A recent study of metabolic and endocrine functioning in nonepileptic rhesus monkeys exposed to VPA for 12–15 months, at serum levels similar to patient levels, also revealed no alteration in any endocrine markers (3). Endocrine abnormalities that characterize PCOS, such as increased androgen levels and an increase in the ratio of follicular luteinizing hormone/follicular stimulating hormone, did not occur after VPA treatment. Histologic examination of all animals’ ovaries showed no features of PCOS but did show evidence of normal ovulation. The occurrence of regular, ovulatory menses was not altered by VPA treatment, although the animals did gain weight. The insulin response to a glucose tolerance test also was unchanged by VPA treatment.

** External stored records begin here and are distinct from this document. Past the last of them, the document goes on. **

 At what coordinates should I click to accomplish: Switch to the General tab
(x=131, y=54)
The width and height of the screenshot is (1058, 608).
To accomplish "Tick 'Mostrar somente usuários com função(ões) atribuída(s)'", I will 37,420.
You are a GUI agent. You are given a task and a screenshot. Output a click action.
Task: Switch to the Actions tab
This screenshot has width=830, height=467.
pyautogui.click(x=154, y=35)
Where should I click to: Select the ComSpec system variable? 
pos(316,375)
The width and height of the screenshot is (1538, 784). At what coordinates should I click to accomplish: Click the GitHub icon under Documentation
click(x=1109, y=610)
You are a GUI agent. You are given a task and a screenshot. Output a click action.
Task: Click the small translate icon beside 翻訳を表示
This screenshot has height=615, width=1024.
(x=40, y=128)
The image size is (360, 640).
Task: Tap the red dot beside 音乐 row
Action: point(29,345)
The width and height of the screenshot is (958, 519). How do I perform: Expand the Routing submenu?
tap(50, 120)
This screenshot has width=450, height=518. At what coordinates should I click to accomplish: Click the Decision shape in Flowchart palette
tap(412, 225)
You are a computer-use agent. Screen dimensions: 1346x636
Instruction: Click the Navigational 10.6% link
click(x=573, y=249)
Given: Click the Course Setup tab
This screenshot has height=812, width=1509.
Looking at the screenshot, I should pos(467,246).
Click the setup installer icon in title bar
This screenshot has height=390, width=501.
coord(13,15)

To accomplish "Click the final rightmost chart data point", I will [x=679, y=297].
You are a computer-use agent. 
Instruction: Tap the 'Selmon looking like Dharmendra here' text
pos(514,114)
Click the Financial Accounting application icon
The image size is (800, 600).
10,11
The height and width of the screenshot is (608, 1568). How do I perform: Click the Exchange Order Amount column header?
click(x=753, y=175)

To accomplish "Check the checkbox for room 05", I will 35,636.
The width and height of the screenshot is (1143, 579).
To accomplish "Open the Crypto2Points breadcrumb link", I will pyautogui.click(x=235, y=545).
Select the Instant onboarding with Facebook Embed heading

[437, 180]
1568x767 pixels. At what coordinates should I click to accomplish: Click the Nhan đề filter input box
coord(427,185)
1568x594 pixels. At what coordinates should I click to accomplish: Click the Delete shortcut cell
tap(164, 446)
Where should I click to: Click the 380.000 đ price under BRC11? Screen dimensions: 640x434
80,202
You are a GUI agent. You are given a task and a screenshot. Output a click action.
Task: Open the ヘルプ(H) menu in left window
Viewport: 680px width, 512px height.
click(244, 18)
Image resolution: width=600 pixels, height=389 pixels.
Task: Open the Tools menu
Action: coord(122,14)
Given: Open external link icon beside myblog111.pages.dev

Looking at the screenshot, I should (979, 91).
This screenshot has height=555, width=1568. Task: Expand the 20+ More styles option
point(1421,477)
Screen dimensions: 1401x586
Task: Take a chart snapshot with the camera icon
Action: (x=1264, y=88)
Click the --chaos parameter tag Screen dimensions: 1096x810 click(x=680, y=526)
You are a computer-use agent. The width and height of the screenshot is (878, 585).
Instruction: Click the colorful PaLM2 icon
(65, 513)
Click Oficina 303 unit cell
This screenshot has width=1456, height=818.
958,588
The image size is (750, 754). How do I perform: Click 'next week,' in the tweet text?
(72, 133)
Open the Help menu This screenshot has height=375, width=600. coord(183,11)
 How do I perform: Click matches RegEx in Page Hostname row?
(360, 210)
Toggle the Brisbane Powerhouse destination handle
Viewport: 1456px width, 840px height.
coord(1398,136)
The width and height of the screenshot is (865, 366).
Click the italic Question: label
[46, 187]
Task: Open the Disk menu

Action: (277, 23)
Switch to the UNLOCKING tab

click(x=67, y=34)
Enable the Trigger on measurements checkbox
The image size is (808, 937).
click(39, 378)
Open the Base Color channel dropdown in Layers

This study is probably a good approximation of what might occur in nonepileptic women with VPA use, because rhesus monkeys have a menstrual cycle very similar to that of humans. Epilepsy itself, known to be a contributing issue to the increased risk of ovarian cysts in women with epilepsy, may be the key, important factor. The data also are consistent with the observations of Morrell et al., reinforcing the view that, at least in the short term, VPA induces relatively minor perturbations in endocrine physiology.
These reports are extremely valuable to clearing up the cloudy picture of what VPA does and does not do. It does cause weight gain and mild increases in androgen levels. It does not per se cause irregular or anovulatory menstrual cycles, increased lipid levels, or insulin resistance. The increased risk of ovarian cysts reported in women with epilepsy taking VPA may reflect synergism between the effects of the drug and changes in the reproductive neuroendocrine system associated with epilepsy.
Caution regarding VPA use in women of reproductive age must be observed, because of the clear-cut increased risk in neural tube defects to the exposed fetus. Unwanted weight gain from a medication is never welcomed and must be factored into the risk-to-benefit ratio when prescribing it. However, at least in the short term, other reproductive endocrine risks do not appear to be significantly increased with VPA use.